In verbose directory listings, Emacs adds information about the amount of free
space on the disk that contains the directory. To do this, it runs the program
specified by directory-free-space-program with arguments directory-freespace-args.
The command M-x delete-directory prompts for a directory name using the
minibuffer, and deletes the directory if it is empty. If the directory is not empty,
you will be asked whether you want to delete it recursively. On systems that have a
“Trash” (or “Recycle Bin”) feature, you can make this command move the specified
directory to the Trash instead of deleting it outright, by changing the variable
delete-by-moving-to-trash to t. See Section 15.10 [Misc File Ops], page 143,
for more information about using the Trash.

15.8 Comparing Files
The command M-x diff prompts for two file names, using the minibuffer, and
displays the differences between the two files in a buffer named ‘*diff*’. This
works by running the diff program, using options taken from the variable diffswitches. The value of diff-switches should be a string; the default is "-c" to
specify a context diff. See Section “Diff” in Comparing and Merging Files, for more
information about the diff program.
The output of the diff command is shown using a major mode called Diff mode.

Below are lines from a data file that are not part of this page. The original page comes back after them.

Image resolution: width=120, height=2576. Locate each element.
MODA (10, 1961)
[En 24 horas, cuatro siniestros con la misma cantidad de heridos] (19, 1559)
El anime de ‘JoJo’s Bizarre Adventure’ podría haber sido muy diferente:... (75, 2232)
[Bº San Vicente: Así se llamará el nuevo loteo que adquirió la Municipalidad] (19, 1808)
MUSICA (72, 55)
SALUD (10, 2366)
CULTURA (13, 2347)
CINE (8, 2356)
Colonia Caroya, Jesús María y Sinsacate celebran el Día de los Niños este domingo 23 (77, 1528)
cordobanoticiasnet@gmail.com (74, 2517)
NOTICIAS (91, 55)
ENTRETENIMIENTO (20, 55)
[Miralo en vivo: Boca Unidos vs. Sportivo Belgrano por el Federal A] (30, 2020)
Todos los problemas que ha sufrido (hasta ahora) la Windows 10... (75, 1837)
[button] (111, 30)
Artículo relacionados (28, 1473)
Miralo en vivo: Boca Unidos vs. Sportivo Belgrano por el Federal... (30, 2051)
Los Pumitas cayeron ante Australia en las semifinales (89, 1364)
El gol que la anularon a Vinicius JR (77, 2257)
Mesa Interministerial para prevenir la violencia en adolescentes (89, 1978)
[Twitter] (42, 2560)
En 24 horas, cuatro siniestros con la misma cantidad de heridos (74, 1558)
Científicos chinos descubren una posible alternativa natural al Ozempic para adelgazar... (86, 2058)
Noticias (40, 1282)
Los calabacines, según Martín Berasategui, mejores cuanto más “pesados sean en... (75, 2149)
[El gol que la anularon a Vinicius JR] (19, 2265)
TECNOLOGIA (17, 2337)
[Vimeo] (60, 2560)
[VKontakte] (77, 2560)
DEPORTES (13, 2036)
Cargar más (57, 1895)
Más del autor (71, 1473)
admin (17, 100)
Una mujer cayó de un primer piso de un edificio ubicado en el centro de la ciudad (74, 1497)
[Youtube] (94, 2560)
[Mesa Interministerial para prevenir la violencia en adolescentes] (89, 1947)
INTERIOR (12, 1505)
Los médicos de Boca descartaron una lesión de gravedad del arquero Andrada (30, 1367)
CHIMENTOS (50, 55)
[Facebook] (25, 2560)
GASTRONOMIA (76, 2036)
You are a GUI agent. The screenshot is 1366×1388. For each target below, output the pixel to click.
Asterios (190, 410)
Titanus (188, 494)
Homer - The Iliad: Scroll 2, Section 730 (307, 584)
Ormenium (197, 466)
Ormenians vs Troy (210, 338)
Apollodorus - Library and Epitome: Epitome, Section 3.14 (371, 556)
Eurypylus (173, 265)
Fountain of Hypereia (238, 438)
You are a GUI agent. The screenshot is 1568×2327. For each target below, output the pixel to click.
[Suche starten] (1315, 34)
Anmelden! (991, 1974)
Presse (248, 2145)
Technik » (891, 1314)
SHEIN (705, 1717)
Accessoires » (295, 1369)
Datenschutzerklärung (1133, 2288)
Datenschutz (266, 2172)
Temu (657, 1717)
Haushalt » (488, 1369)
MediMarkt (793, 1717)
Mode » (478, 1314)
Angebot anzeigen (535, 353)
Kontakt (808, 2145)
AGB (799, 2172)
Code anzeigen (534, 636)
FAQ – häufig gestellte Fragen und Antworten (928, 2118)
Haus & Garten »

See Section 15.9 [Diff Mode], page 141.
The command M-x diff-backup compares a specified file with its most recent
backup. If you specify the name of a backup file, diff-backup compares it with
the source file that it is a backup of. In all other respects, this behaves like M-x
diff.
The command M-x diff-buffer-with-file compares a specified buffer with
its corresponding file. This shows you what changes you would make to the file if
you save the buffer.
The command M-x compare-windows compares the text in the current window
with that in the next window. (For more information about windows in Emacs,
Chapter 17 [Windows], page 159.) Comparison starts at point in each window,
after pushing each initial point value on the mark ring in its respective buffer.
Then it moves point forward in each window, one character at a time, until it
reaches characters that don’t match. Then the command exits.
If point in the two windows is followed by non-matching text when the command
starts, M-x compare-windows tries heuristically to advance up to matching text in
the two windows, and then exits. So if you use M-x compare-windows repeatedly,
each time it either skips one matching range or finds the start of another.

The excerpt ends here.